Last week’s release of team schedules revealed that this year’s Yuletide matchups will feature the Super Bowl Champion Kansas City Chiefs facing off against the Pittsburgh Steelers at 1 p.m. ET, and the Baltimore Ravens against the Houston Texans at 4:30 p.m.

While NFL games on Christmas Day have been historically rare, they’re hardly unprecedented. All told, there have been 30 games played on the holiday, including each of the last four years, with three both in 2022 and 2023.

Yet, over the years, the NFL seemed at times to go to great lengths to avoid scheduling any Christmas games at all. In 1976, the league opened the season a week earlier in order to sidestep the conflict altogether. Across several decades, if Christmas fell on a Sunday, regular season and even playoff games were scheduled for Saturday and Monday.

Incidentally, at 3-0, the Philadelphia Eagles have the most wins on December 25, while the Cowboys, Cardinals and Vikings are winless, and at three each, have the most losses.

At the risk of stating the obvious, money is driving the normalization of professional football on Christmas. Ratings are proving strong, with nearly thirty million viewers per game tuning in the last few years.

The NBA began playing basketball on Christmas Day back in 1947. In fact, the only time there wasn’t a professional basketball game on December 25 was in 1998 due to a lockout.

Advocates for the NFL’s Christmas trend also cite football’s historically popular relationship with Thanksgiving, a tradition that long predates the NFL. College football began hosting a championship game on Thanksgiving in 1876. Although decades before any commercial broadcast was even possible, there were strong objections.

An 1893 editorial in the New York Herald condemned the tradition. “Thanksgiving is no longer a solemn festival to God for mercies given,” editors wrote. “It is a holiday granted to the state and nation to see a game of football.”

The paper’s objection fell on deaf ears. The NFL eventually followed suit and began scheduling as many as six games on Thanksgiving. Matthew Andrews, a history professor at the University of North Carolina at Chapel Hill, told CNN, “Of course they played on Thanksgiving, because by 1920 Thanksgiving meant football and football meant Thanksgiving. The NFL would’ve been missing a critical opportunity to popularize the game if they had not played on Thanksgiving Day. It almost would’ve been un-American.”

Yet, Thanksgiving and Christmas are distinctly different celebrations. Normalizing professional sports on a day dedicated to celebrating our Savior’s birth unsettles many, and for understandable reasons. Is the extra outside entertainment necessary? Are we that hapless or personally challenged as to need the crutch of a sporting event to bridge conversation between dinner and dessert?

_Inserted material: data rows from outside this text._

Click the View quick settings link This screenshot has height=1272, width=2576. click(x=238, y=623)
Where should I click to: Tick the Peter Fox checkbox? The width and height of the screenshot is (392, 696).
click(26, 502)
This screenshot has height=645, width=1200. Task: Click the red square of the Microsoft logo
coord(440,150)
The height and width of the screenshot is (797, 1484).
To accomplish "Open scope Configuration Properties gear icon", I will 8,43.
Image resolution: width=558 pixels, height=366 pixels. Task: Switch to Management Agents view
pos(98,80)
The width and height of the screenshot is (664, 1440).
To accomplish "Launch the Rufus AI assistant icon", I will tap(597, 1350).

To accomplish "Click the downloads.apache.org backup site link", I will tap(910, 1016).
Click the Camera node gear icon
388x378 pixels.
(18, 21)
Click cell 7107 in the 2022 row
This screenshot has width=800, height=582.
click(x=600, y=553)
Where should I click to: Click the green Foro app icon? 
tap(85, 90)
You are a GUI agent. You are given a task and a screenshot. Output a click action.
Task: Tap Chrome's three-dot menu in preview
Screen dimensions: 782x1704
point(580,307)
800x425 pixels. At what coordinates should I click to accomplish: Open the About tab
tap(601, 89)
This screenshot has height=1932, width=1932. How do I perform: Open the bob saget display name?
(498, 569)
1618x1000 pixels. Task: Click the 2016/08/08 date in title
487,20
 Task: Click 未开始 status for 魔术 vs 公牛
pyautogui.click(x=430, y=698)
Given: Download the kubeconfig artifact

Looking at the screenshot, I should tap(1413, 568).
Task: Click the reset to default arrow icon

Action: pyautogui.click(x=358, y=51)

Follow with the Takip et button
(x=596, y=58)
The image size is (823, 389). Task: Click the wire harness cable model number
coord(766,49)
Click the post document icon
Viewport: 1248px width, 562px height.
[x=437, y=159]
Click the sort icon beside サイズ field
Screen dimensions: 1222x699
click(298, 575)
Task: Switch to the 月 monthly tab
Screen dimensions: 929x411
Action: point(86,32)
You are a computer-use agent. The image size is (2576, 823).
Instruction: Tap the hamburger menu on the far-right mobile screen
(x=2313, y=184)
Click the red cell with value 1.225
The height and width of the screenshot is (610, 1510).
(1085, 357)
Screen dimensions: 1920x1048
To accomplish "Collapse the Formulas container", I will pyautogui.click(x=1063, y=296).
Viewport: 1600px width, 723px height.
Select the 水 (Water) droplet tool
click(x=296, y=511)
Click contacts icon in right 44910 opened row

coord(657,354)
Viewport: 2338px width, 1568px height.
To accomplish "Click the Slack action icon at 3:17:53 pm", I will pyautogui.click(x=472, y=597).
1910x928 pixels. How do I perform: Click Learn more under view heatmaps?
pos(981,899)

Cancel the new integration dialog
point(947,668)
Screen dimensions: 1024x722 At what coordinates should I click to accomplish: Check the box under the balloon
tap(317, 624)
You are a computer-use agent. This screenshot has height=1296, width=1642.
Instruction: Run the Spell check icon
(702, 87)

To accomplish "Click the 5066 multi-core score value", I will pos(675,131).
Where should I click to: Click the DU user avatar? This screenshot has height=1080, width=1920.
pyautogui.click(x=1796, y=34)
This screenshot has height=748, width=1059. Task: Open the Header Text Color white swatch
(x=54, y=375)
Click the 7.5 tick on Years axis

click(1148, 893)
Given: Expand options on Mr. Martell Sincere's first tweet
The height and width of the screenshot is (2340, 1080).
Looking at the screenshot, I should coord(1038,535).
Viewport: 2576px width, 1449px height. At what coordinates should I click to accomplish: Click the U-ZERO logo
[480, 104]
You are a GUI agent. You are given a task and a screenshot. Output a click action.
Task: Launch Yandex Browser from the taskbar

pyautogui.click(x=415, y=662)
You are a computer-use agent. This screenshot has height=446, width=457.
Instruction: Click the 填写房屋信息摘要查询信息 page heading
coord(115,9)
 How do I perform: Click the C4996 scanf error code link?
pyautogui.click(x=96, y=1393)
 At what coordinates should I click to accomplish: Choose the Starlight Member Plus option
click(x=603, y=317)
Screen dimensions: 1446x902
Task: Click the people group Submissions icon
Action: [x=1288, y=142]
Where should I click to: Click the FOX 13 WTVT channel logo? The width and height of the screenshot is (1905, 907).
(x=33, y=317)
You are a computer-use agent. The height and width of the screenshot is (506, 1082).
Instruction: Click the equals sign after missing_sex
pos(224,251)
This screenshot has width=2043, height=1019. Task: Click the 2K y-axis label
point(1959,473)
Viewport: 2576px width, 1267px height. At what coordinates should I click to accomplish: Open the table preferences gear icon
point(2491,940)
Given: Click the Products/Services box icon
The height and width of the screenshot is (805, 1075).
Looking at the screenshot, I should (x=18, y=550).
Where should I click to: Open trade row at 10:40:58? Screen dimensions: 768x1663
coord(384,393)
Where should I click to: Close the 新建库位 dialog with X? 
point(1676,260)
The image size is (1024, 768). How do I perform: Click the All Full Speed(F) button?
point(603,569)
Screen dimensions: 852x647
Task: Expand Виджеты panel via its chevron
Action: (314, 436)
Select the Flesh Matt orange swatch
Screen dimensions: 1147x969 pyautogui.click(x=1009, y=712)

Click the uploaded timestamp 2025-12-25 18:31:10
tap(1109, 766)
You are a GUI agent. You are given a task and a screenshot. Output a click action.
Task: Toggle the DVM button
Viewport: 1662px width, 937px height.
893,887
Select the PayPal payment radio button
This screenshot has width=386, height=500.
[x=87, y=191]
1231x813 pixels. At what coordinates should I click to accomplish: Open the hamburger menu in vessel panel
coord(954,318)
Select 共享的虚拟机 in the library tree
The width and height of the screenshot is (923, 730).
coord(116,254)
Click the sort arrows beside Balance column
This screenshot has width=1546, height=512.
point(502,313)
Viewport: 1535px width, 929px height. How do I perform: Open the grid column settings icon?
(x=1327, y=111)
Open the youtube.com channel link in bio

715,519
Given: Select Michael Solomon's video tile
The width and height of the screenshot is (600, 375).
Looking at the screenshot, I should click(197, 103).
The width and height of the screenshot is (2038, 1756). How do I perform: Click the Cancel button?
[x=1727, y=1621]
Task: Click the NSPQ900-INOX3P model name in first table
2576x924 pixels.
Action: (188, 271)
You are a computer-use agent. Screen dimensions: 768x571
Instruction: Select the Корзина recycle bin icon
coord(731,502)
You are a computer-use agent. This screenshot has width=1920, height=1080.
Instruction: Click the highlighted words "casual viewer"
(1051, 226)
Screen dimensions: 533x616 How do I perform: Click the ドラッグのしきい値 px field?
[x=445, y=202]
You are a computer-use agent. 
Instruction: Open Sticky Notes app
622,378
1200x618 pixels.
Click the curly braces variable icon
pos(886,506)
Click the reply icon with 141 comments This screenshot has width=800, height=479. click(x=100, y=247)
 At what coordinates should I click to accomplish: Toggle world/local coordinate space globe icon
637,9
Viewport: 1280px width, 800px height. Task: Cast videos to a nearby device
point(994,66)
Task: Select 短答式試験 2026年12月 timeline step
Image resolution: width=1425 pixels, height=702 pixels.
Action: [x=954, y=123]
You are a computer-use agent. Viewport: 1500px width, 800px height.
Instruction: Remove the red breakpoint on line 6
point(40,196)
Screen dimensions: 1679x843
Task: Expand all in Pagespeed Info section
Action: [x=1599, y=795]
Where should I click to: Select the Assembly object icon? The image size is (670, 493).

Many may suggest that Christmas retains its uniqueness, that a few games do nothing to diminish its sacredness and specialness. It’s true that nothing man does can ultimately destroy what God designs, but the evolution of sports encroachment on Christmas recalls a classic scene from perennial holiday favorite, “Miracle on 34th Street.”

Alfred, Macy’s janitor, stops sweeping the locker room floor to talk with Kris Kringle, the department store’s Santa Claus. Commiserating with Kris that the toy department would rather sell a toy a child doesn’t want than send their parent to another store to buy the one they desire, the pudgy teen sighs.

“Yeah, there’s a lot of bad ‘isms’ floatin’ around this world, but one of the worst is commercialism,” he says. “Make a buck, make a buck. Even in Brooklyn it’s the same – don’t care what Christmas stands for, just make a buck, make a buck.”

The NFL is making a lot of bucks, but should those bucks be coming from Christians on Christmas?